Some Perspectives on Quality

Originally published July 23, 2009

When it gets right down to it, there are a lot of perspectives on quality of data in a data warehouse. There is one perspective that says that data should be corrected whenever it can be corrected before it is ever entered into a data warehouse. When a value is found to be incorrect, the data should be amended if at all possible before it is placed in a data warehouse. We probably have data quality pioneer Larry English to thank for this perspective. But there are other schools of thought. There is another school of thought that holds that data should not be corrected before entry into a data warehouse, even when it is known that the data is incorrect. We probably have Geoff Holloway to thank for this perspective.

Now these are two very different approaches to the same problem. So who is right and who is wrong? It turns out that they are both right. You just have to supply the proper context to tell the difference between the two different perspectives.

In general, if data is known to be incorrect and if there is a known way to correct – to “fix” – the data, then it makes sense to correct the data if you can. Larry English is correct in this general case hypothesis. It simply does not make sense to place incorrect data into a data warehouse if it is possible not to.
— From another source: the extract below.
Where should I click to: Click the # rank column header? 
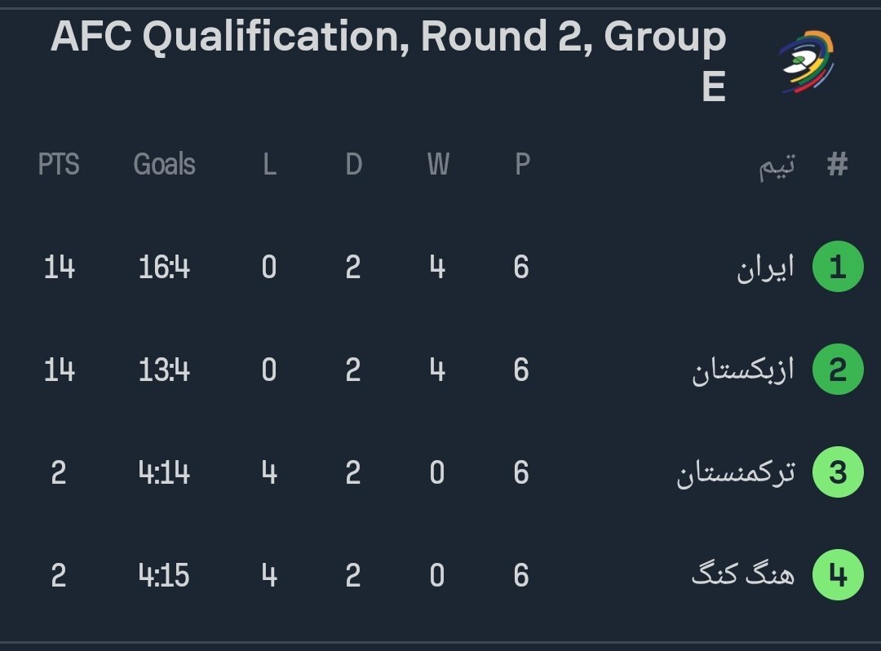(837, 165)
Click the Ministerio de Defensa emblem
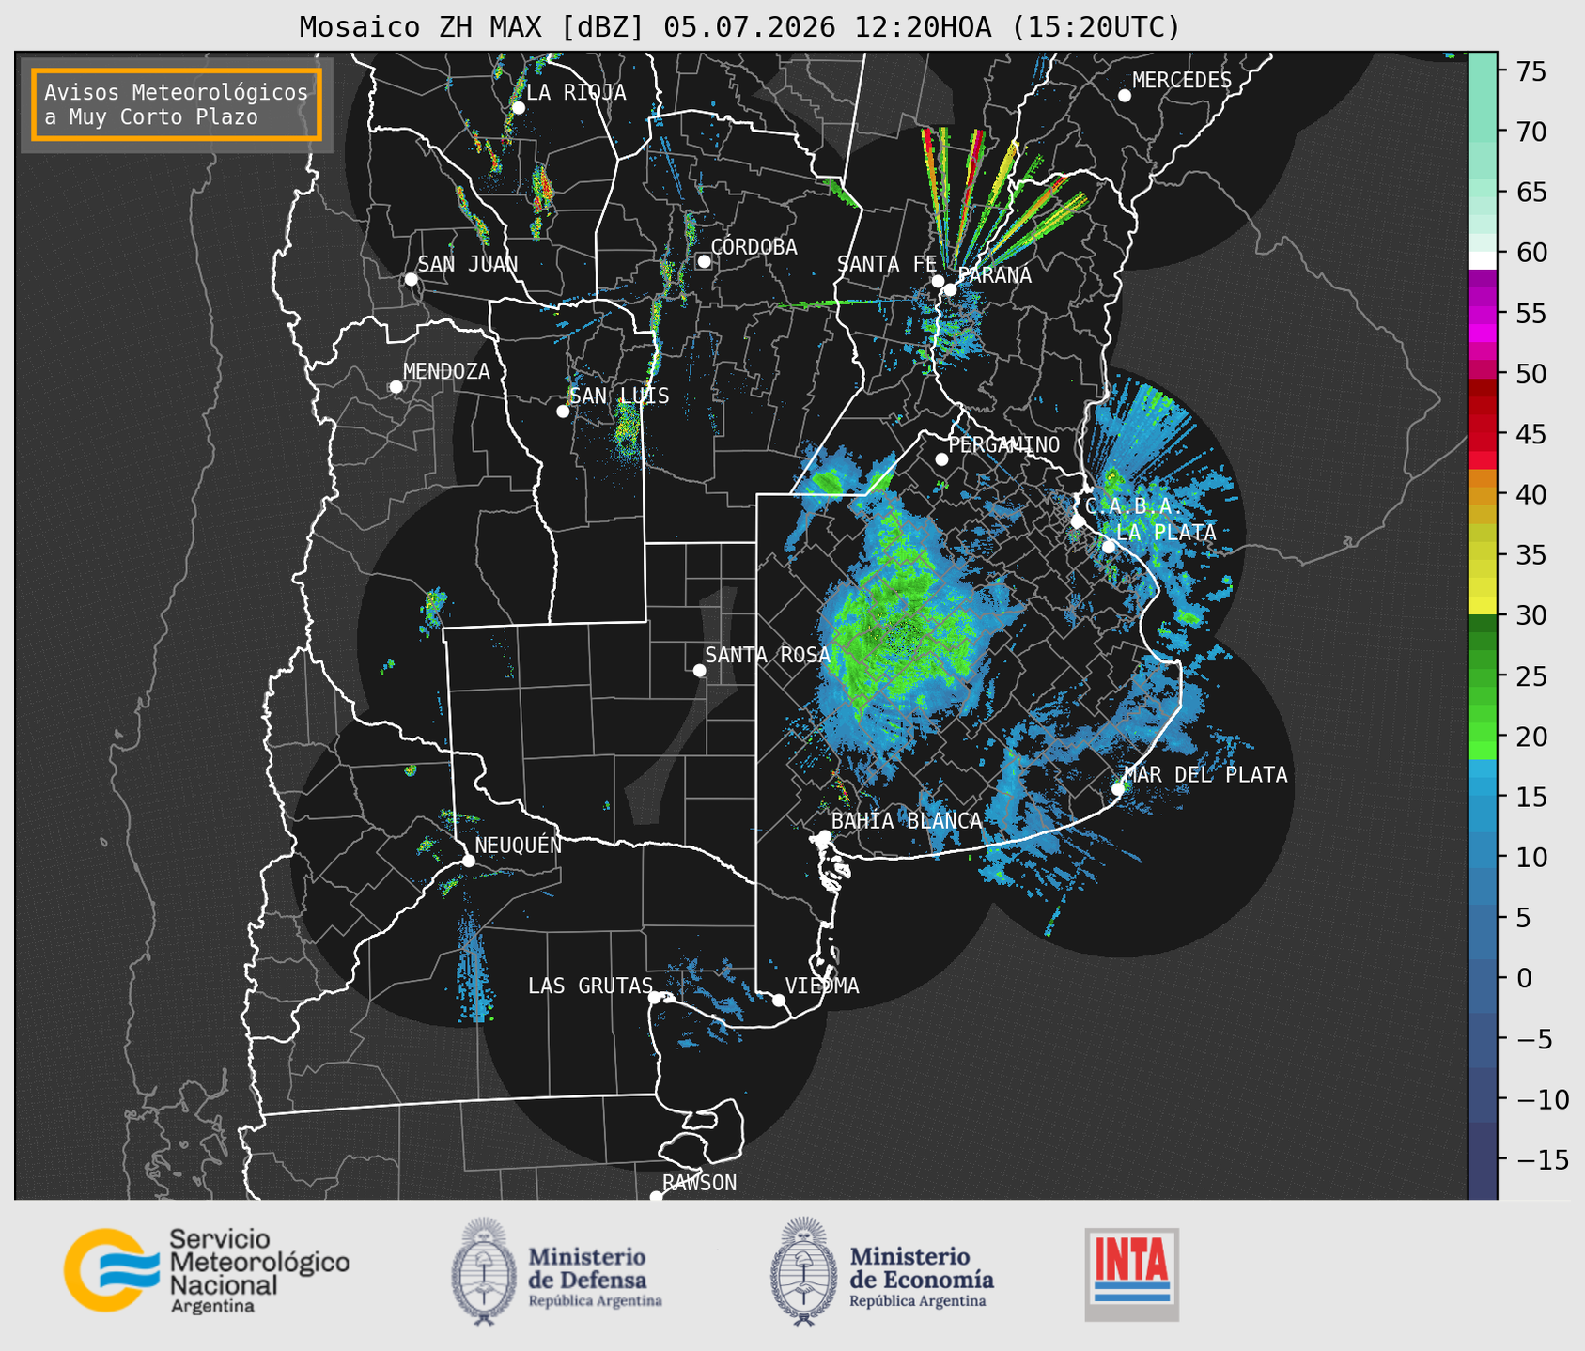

But is it true that data should always be corrected before entry into the data warehouse? It turns out that there are quite a few circumstances when data should not or cannot be corrected prior to entry into the data warehouse. For example, suppose that upon finding some incorrect data, there is no known way to correct the data. The best you can do is to put a default value into the field that is known to be incorrect. But that really isn’t correcting the data. Or suppose that you want to provide a clerk with the best information possible in order to figure out how to actually make a correction. Geoff Holloway makes the point that keeping incorrect data even when it is known to be incorrect often provides valuable clues as to how data needs to be corrected. When the incorrect data is thrown away, no such clues exist. Or, there is the case where there is a legal reason to keep incorrect data. Take loan applications. Suppose that a home loan application is made for a billion dollars. Even though no bank or lending institution makes loans of this amount for a home and even though everyone – including the applicant – knows that this value is a mistake, there is a legal obligation to leave the loan application untouched even when it is known that the application contains incorrect or faulty data. Only the originator of the loan application can correct the data, and even then the correction is made by filing a new application, not by reentering the old application.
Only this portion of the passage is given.